Неделю ползали слухи о холере, но никто ничего не знал, как всегда в той стране… Запах хлорки, «мойте руки перед едой», серые бачки с прикованными кружками. Американцы забросили им вибрион, одна старушка сама видела ампулу на трамвайном пути у «Аркадии». А когда аэропорт и вокзал закрыли и объявили карантин, когда у междугородних телефонов собрались несметные очереди, Нэля все еще не верила, что нельзя никак «прорваться». У нее появилось сразу три кавалера. «Прорвемся!» — говорил Гарик, у него был папа — крупный начальник в Москве. «Прорвемся!» — говорил Мишка-одессит, у него были свои ребята, они все тропы знали, и мотоцикл с коляской, и опять-таки чей-то папа с «Волгой» и фантастическими связями. А у Алеши ничего не было, кроме места в общежитии, которое вот-вот отдадут под «обсервацию» — так назывались эти строгие изоляторы.
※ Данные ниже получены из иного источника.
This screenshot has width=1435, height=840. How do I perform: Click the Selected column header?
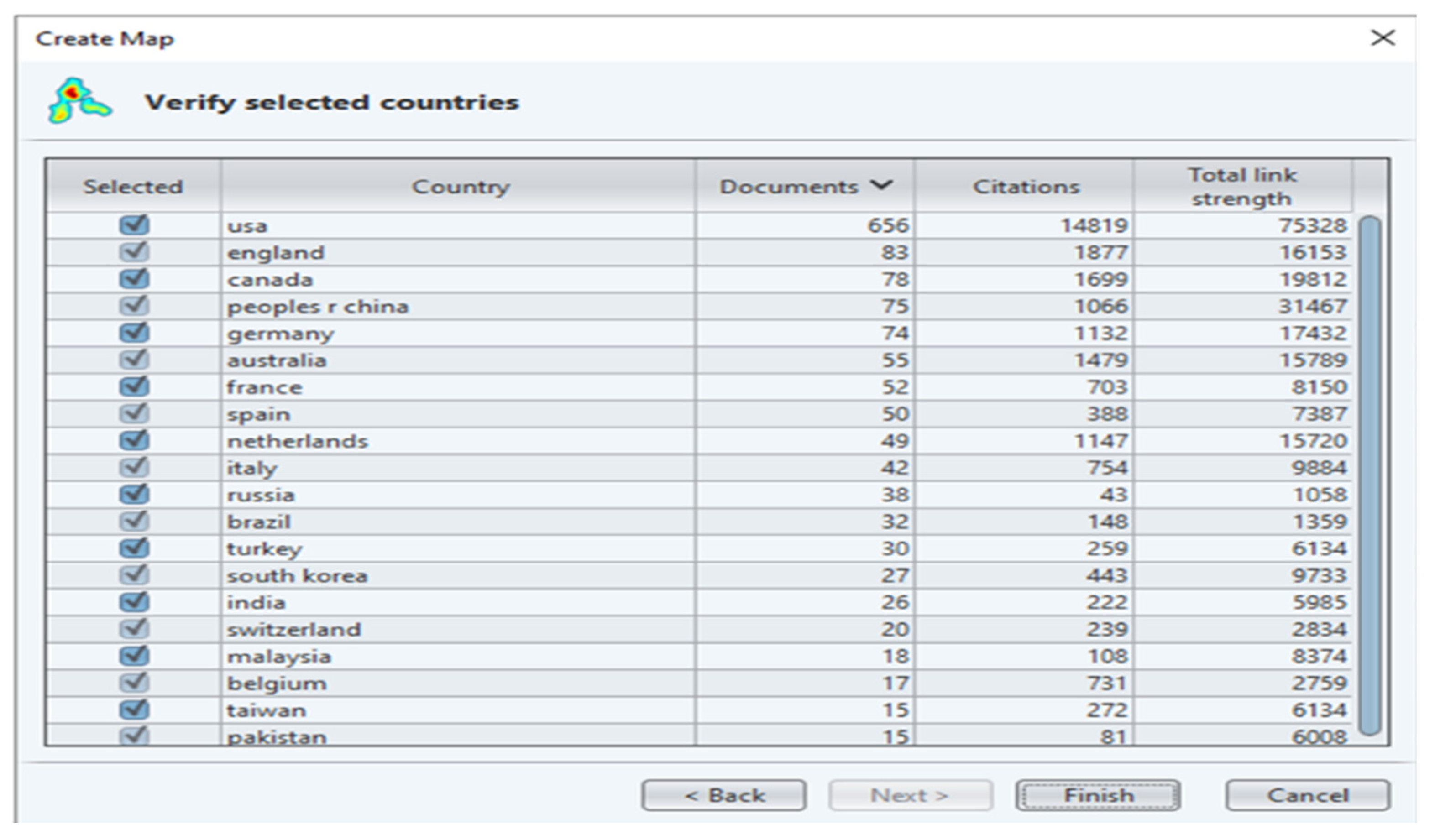(x=133, y=187)
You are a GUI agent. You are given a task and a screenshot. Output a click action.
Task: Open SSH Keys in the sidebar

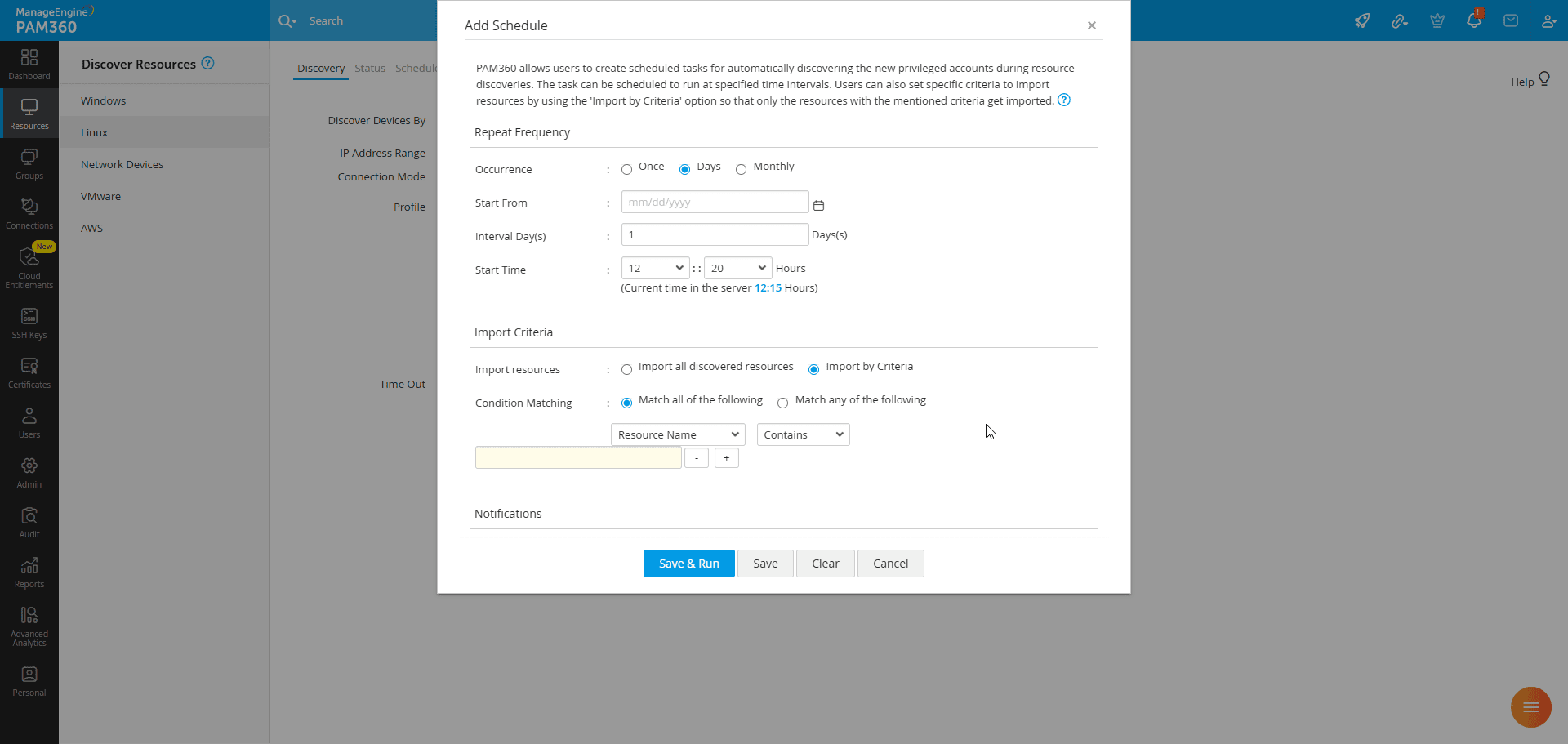[x=29, y=323]

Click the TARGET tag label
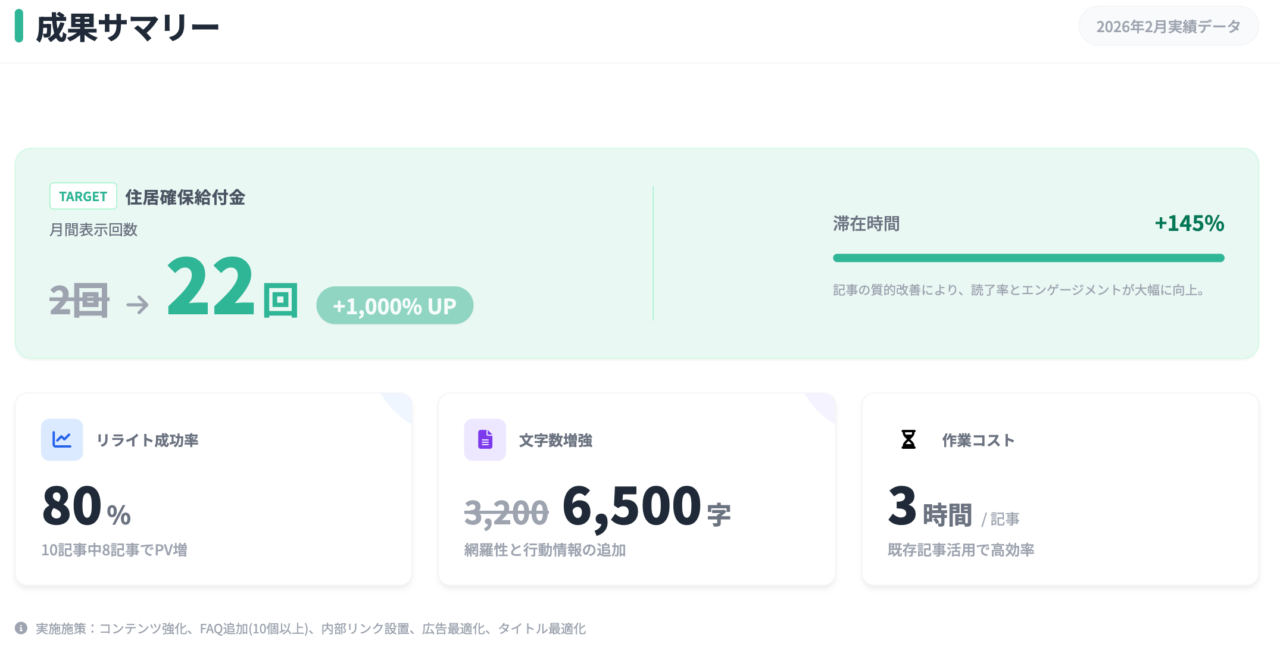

Приезжих было много, обсерваций — мало, толпы с чемоданами и узлами, с детьми стекались на стадион, образовывая живую сидячую очередь. Бегали шустрые тетки с блокнотами, составляли списки. Потом кто-то эти списки рвал как незаконные, и составляли новые. Две ночи лил дождь, но никто не уходил, под зонтами спали, под зонтами ели. Народовластие и самоуправление никак не налаживались: давка и драки, паника и истерика. В 70-м еще нельзя было митинговать против аппарата, и все проклятья изливались друг на друга.